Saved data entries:
------------

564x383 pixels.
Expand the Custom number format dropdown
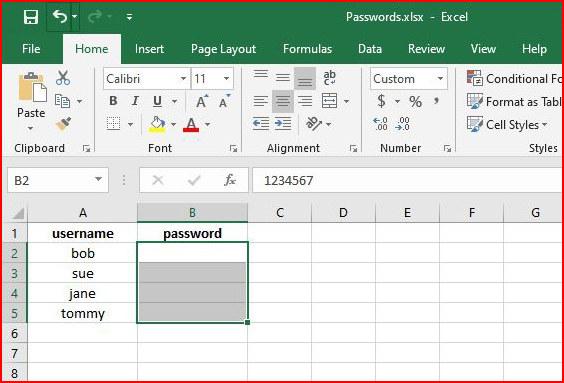click(440, 78)
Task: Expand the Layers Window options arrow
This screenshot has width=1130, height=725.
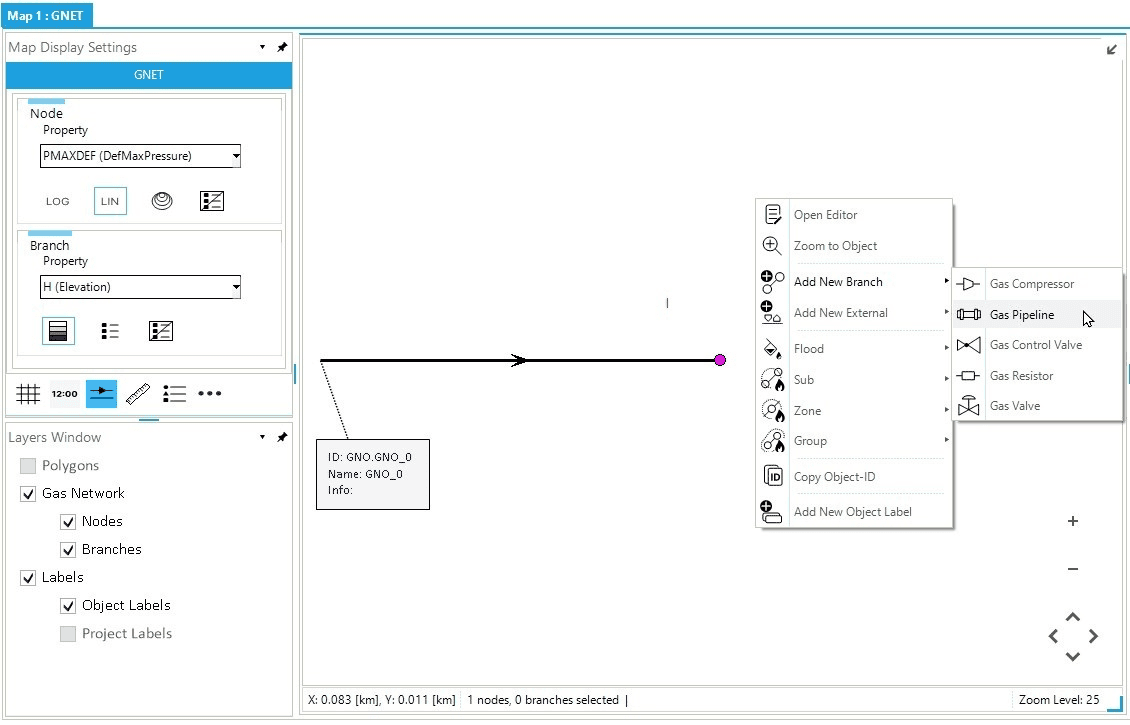Action: click(x=262, y=437)
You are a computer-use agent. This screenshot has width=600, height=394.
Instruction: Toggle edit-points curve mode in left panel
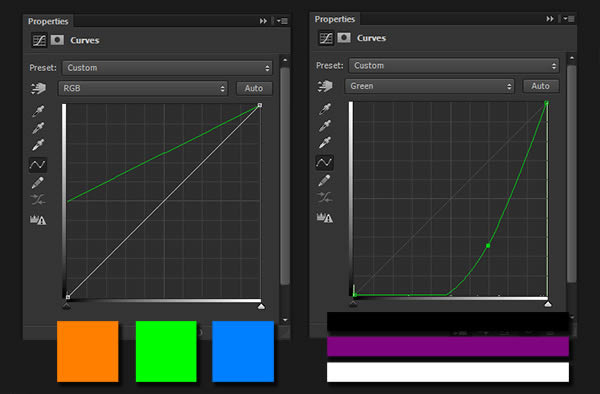[38, 165]
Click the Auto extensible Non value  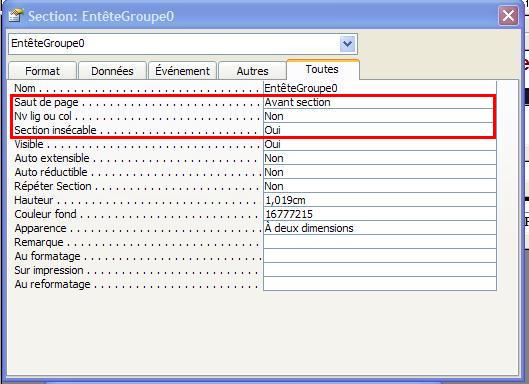[380, 158]
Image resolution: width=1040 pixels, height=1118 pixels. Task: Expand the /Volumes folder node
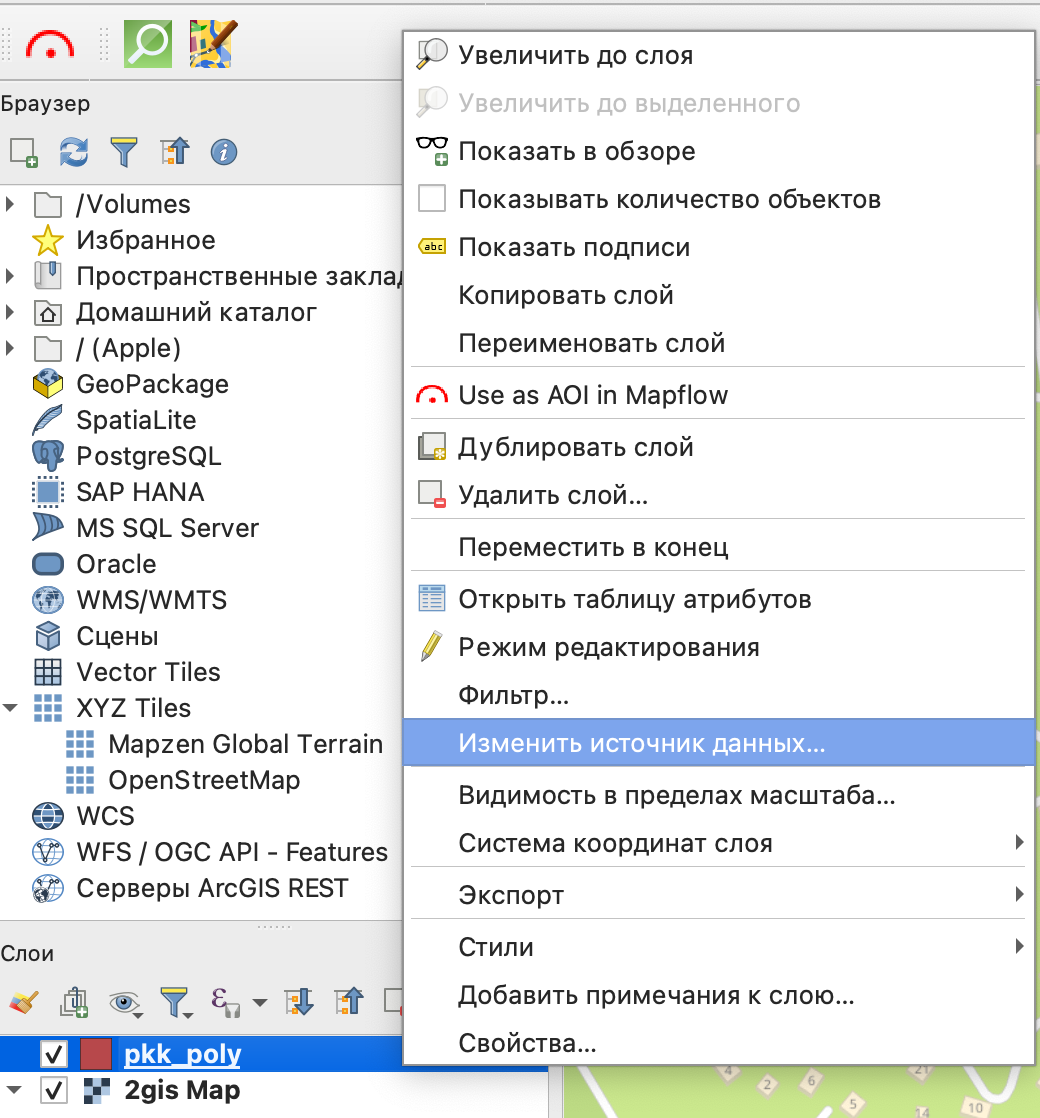11,204
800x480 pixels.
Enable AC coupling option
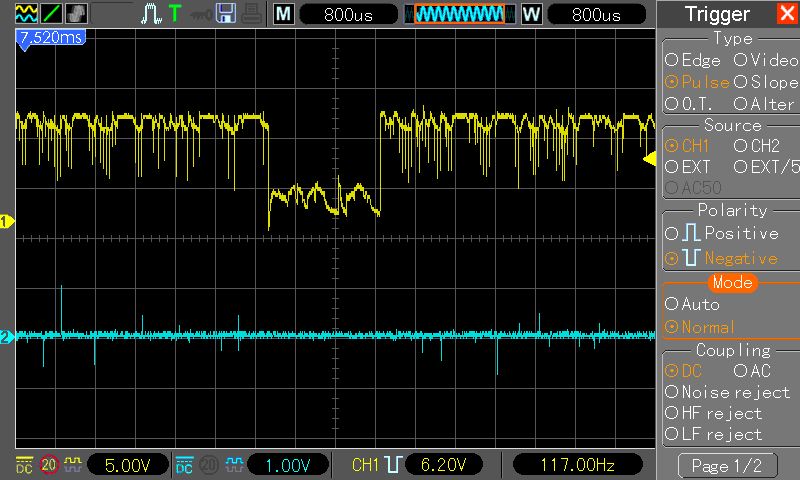click(x=752, y=371)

------------

Make an exact copy of the records from their first line through the line containing "You are a computer-use", both ends included, with the pictures omitted.

564x383 pixels.
Expand the Custom number format dropdown
click(440, 78)
Task: Expand the Layers Window options arrow
This screenshot has width=1130, height=725.
Action: click(x=262, y=437)
You are a computer-use agent. This screenshot has width=600, height=394.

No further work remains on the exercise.